The network interface 610 may include a transceiver to provide a radio interface for the location privacy protection device 600 to communicate with any other suitable device (e.g., front end module, antenna, etc.) over one or more networks. In some embodiments, the network interface 610 may be integrated with other components of the location privacy preserving device 600. For example, the network interface 610 may be integrated into at least one of the processor 602, the system memory 604, the nvm/storage 606, and a firmware device (not shown) having instructions that, when executed by at least one of the processor 602, implement one or more of the various embodiments shown in fig. 2-5.

The network interface 610 may further include any suitable hardware and/or firmware to provide a multiple-input multiple-output radio interface. For example, network interface 610 may be a network adapter, a wireless network adapter, a telephone modem, and/or a wireless modem.

In one embodiment, at least one of the processors 602 may be packaged together with logic for one or more controllers of the system control logic 608 to form a System In Package (SiP).

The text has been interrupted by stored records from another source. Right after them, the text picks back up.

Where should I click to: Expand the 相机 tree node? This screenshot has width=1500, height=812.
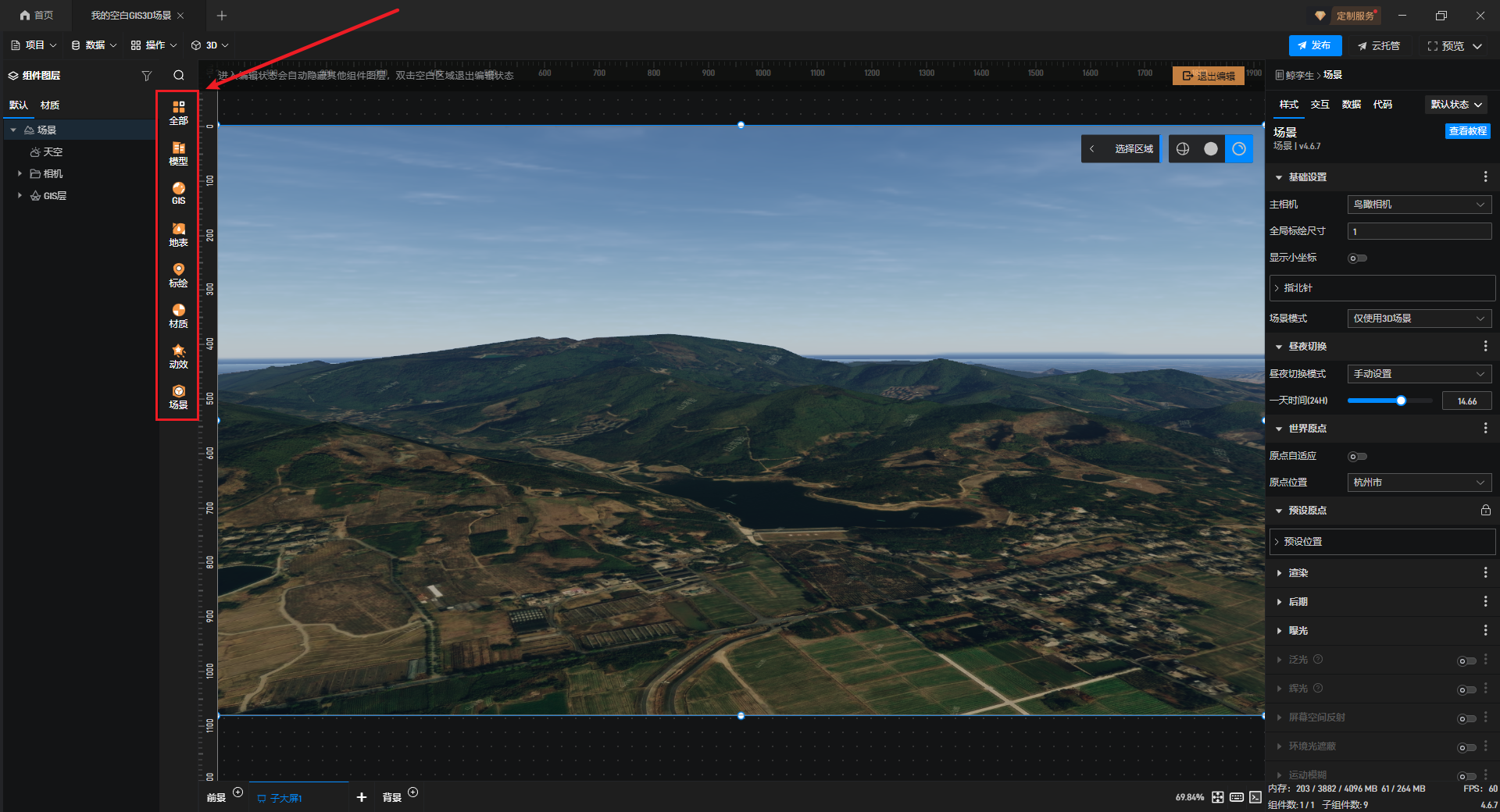click(20, 173)
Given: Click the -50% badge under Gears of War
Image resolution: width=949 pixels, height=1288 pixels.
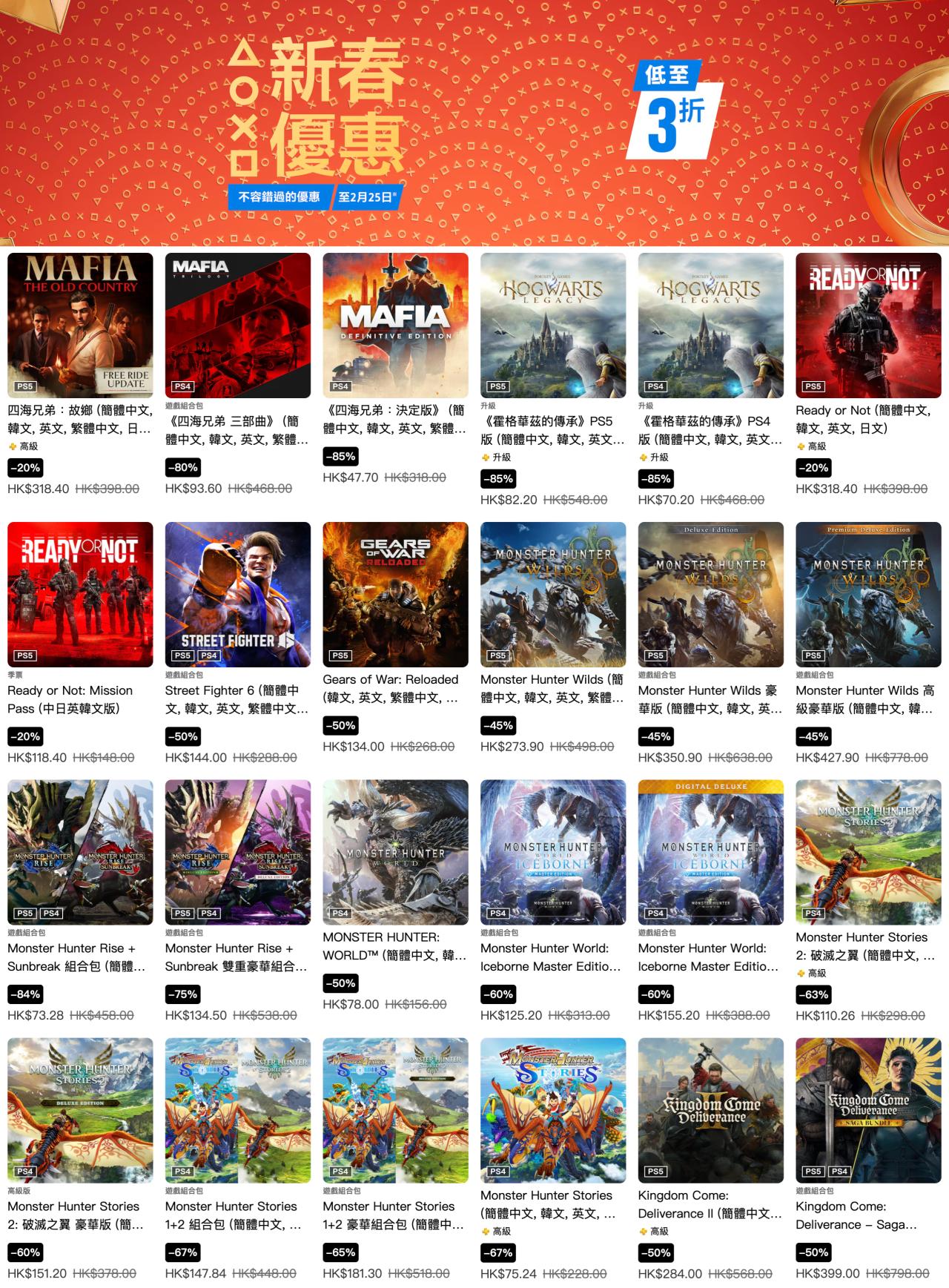Looking at the screenshot, I should pyautogui.click(x=340, y=725).
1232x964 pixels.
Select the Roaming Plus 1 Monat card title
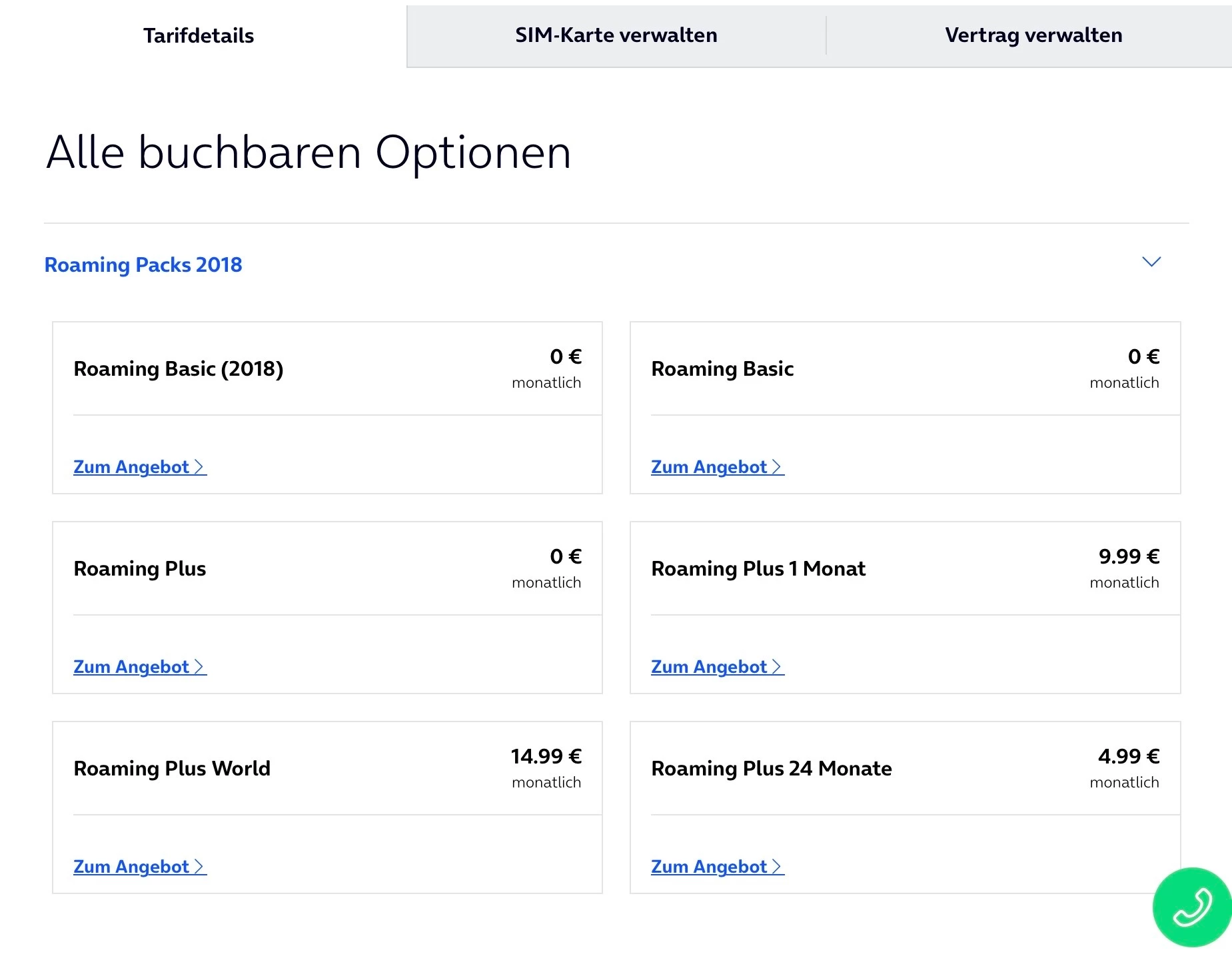pos(758,569)
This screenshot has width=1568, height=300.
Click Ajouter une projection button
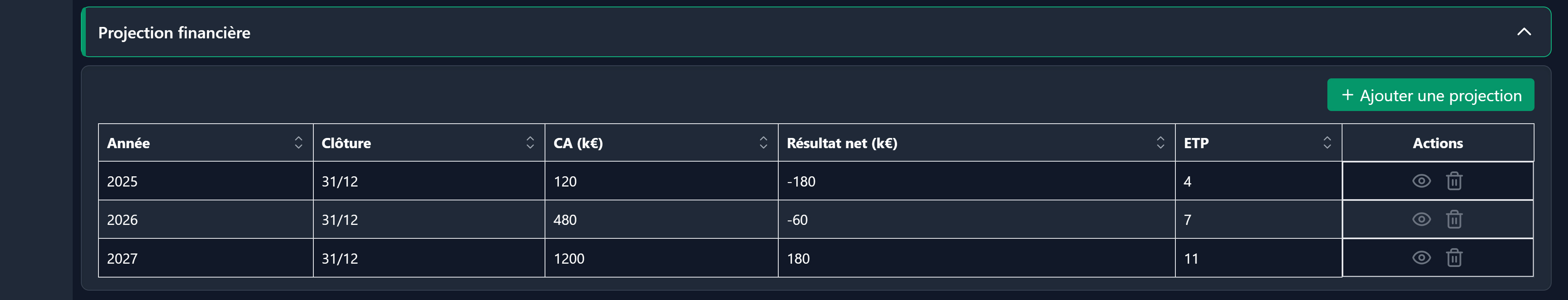[x=1430, y=96]
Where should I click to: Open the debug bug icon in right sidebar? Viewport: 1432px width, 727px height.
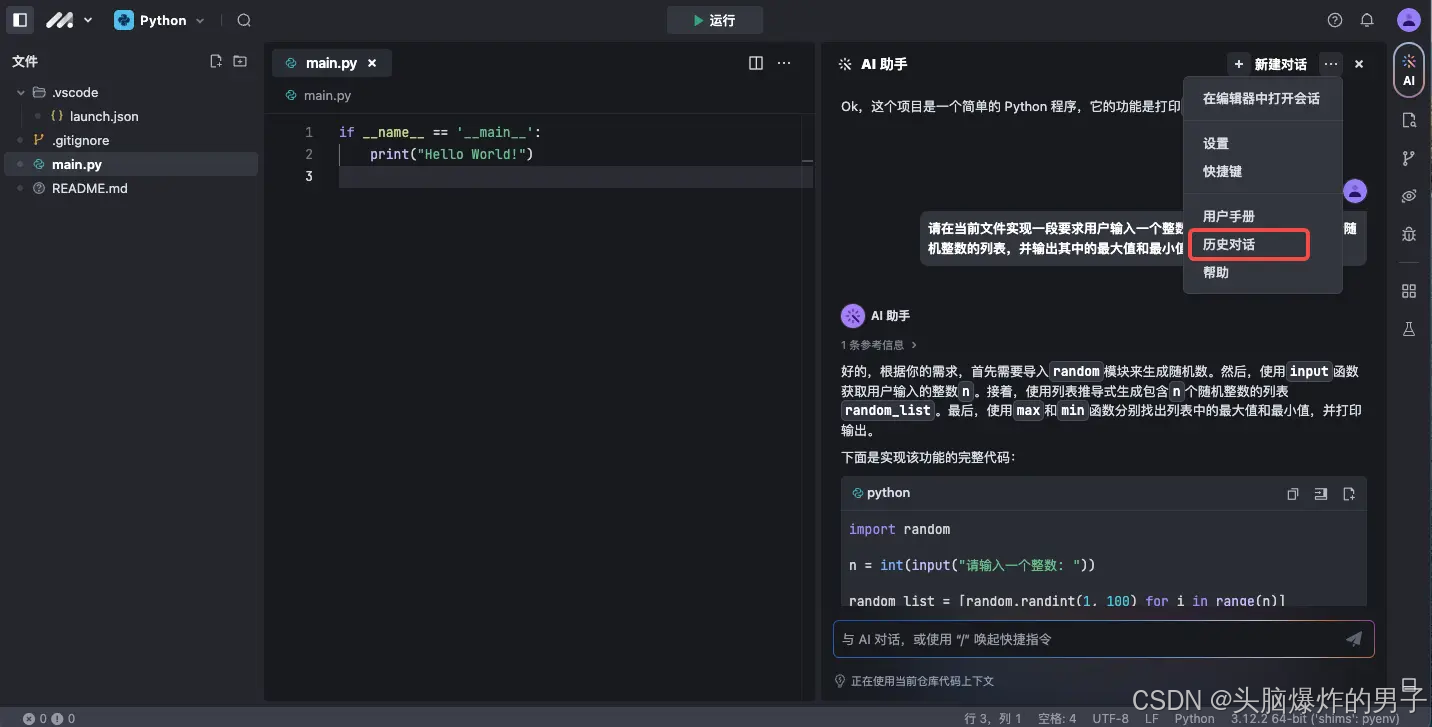1409,233
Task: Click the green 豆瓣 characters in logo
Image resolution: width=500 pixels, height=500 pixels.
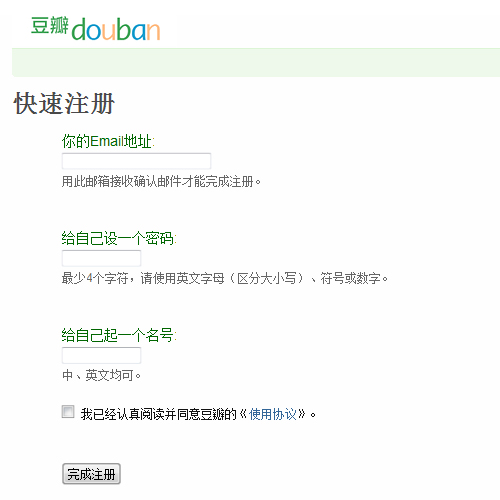Action: point(50,25)
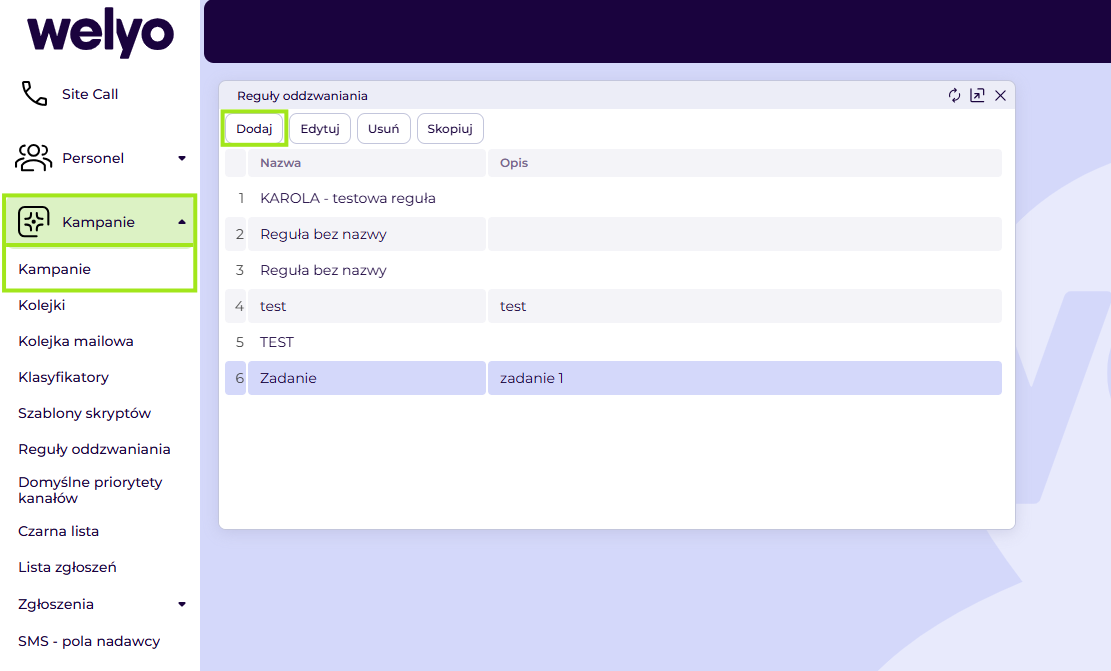Image resolution: width=1111 pixels, height=671 pixels.
Task: Click the Personel people icon
Action: (33, 157)
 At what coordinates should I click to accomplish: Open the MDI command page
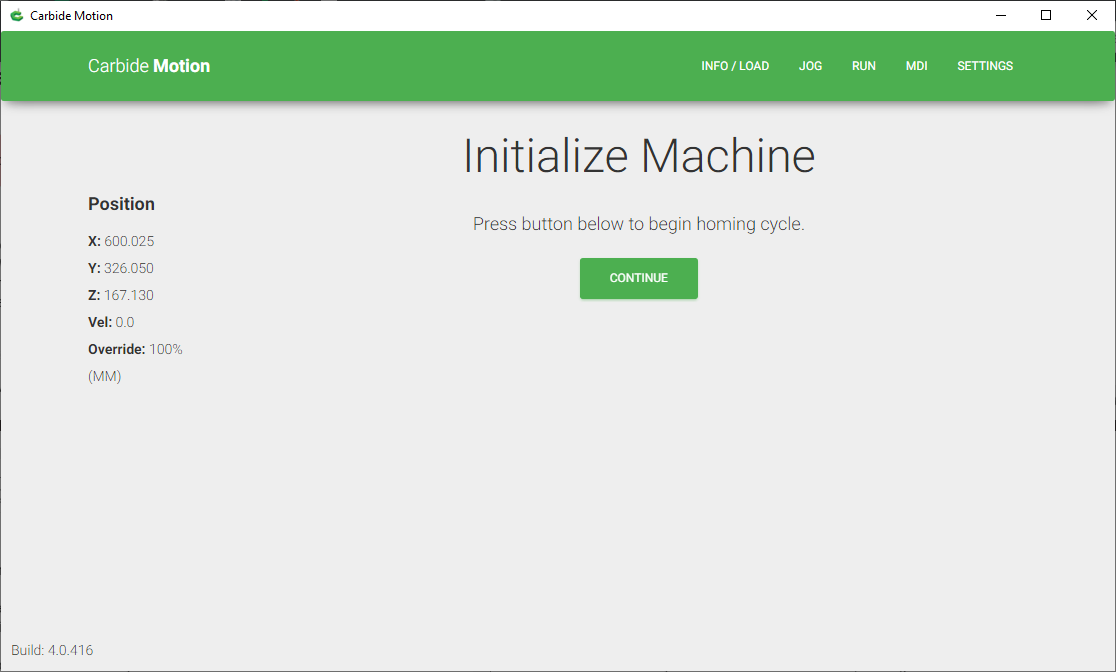(x=916, y=65)
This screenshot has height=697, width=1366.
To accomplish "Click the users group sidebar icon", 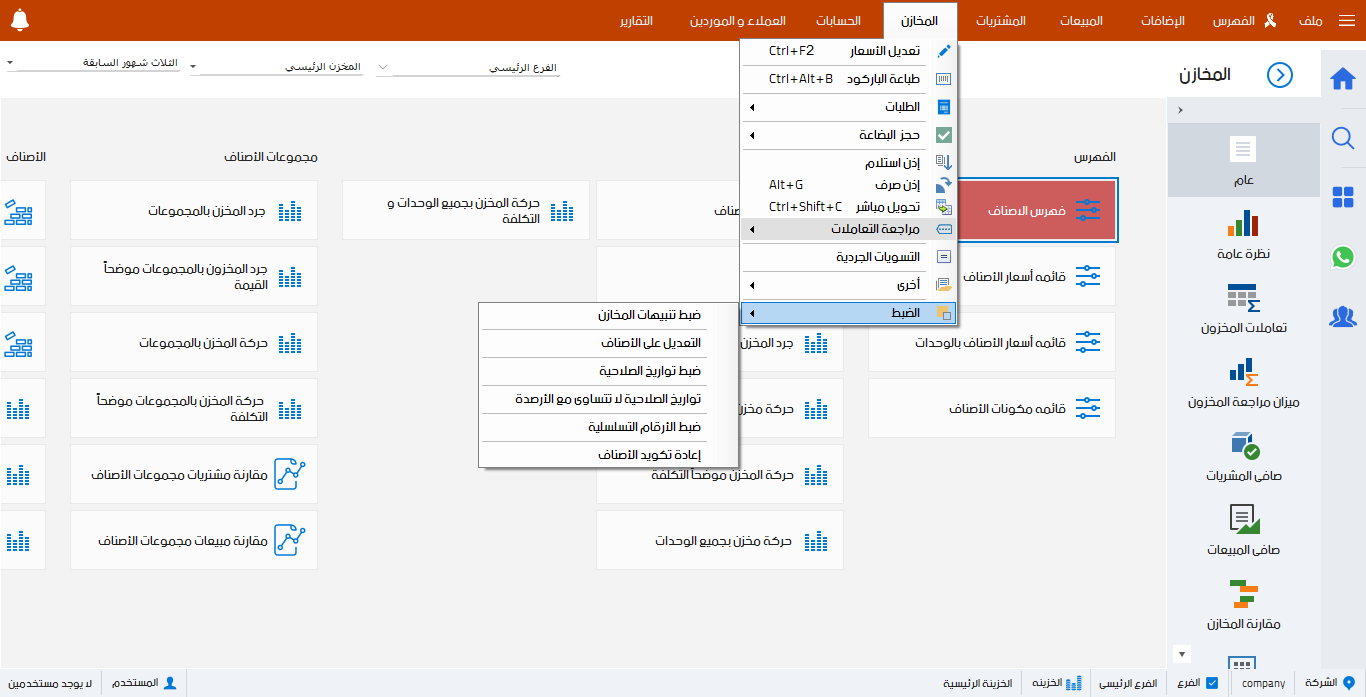I will (x=1343, y=316).
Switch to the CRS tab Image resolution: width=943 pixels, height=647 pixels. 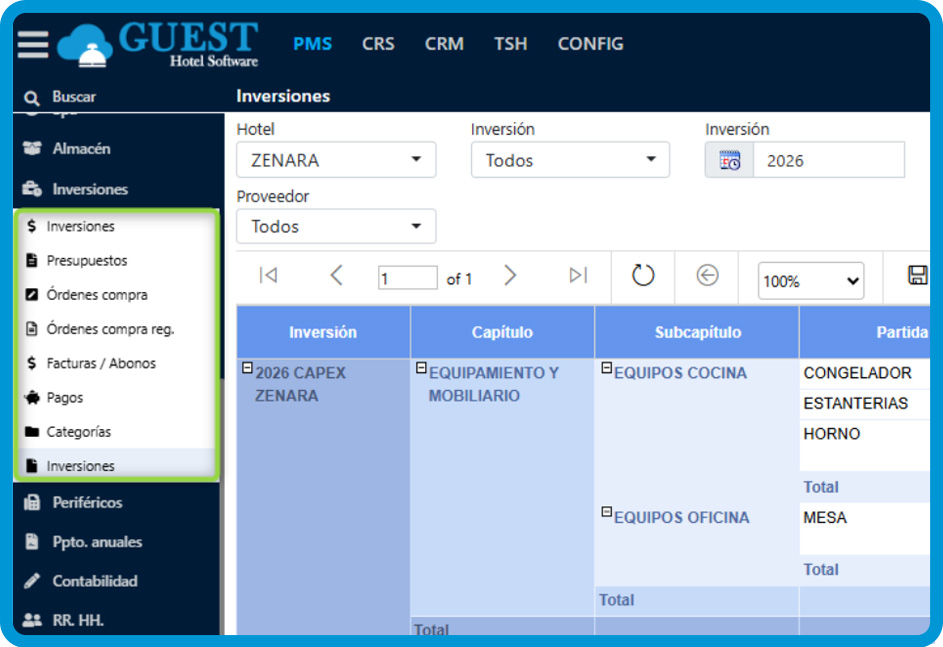[378, 44]

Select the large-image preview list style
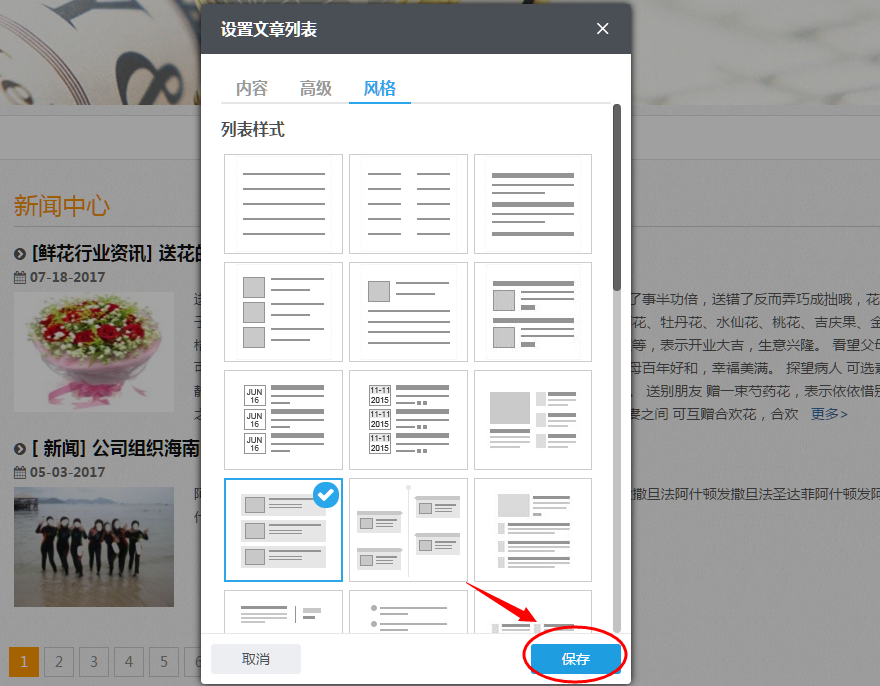point(533,420)
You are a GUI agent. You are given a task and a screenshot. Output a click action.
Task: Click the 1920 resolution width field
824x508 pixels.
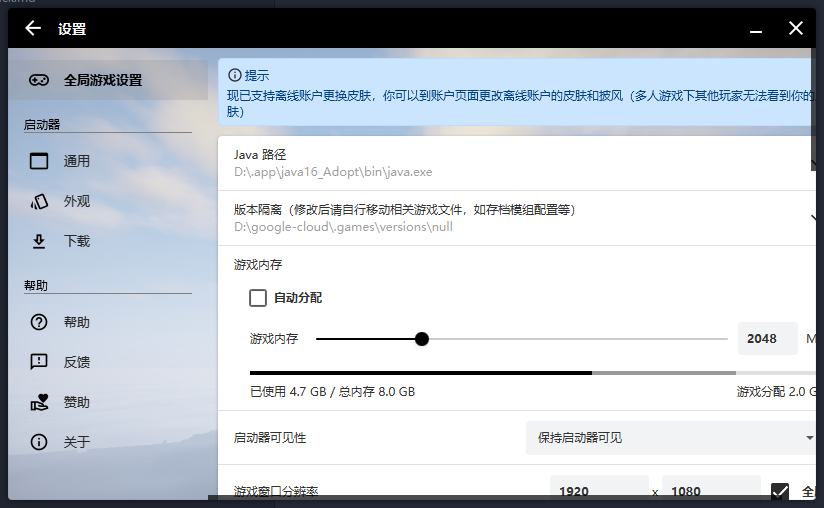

In one embodiment, at least one of the processors 602 may be integrated on the same die with logic for one or more controllers of the system control logic 608 to form a system on a chip (SoC).

The location privacy protection device 600 may further include an input/output (I/O) device 612. The I/O device 612 may include a user interface to enable a user to interact with the location privacy preserving device 600, and the peripheral component interface is designed to enable peripheral components to also interact with the location privacy preserving device 600. In some embodiments, the location privacy preserving device 600 further includes a sensor for determining at least one of environmental conditions and location information associated with the location privacy preserving device 600.

In some embodiments, the user interface may include, but is not limited to, a display (e.g., a liquid crystal display, a touch screen display, etc.), a speaker, a microphone, one or more cameras (e.g., still image cameras and/or video cameras), a flashlight (e.g., light emitting diode flash), and a keyboard.

In some embodiments, the peripheral component interface may include, but is not limited to, a non-volatile memory port, an audio jack, and a power interface.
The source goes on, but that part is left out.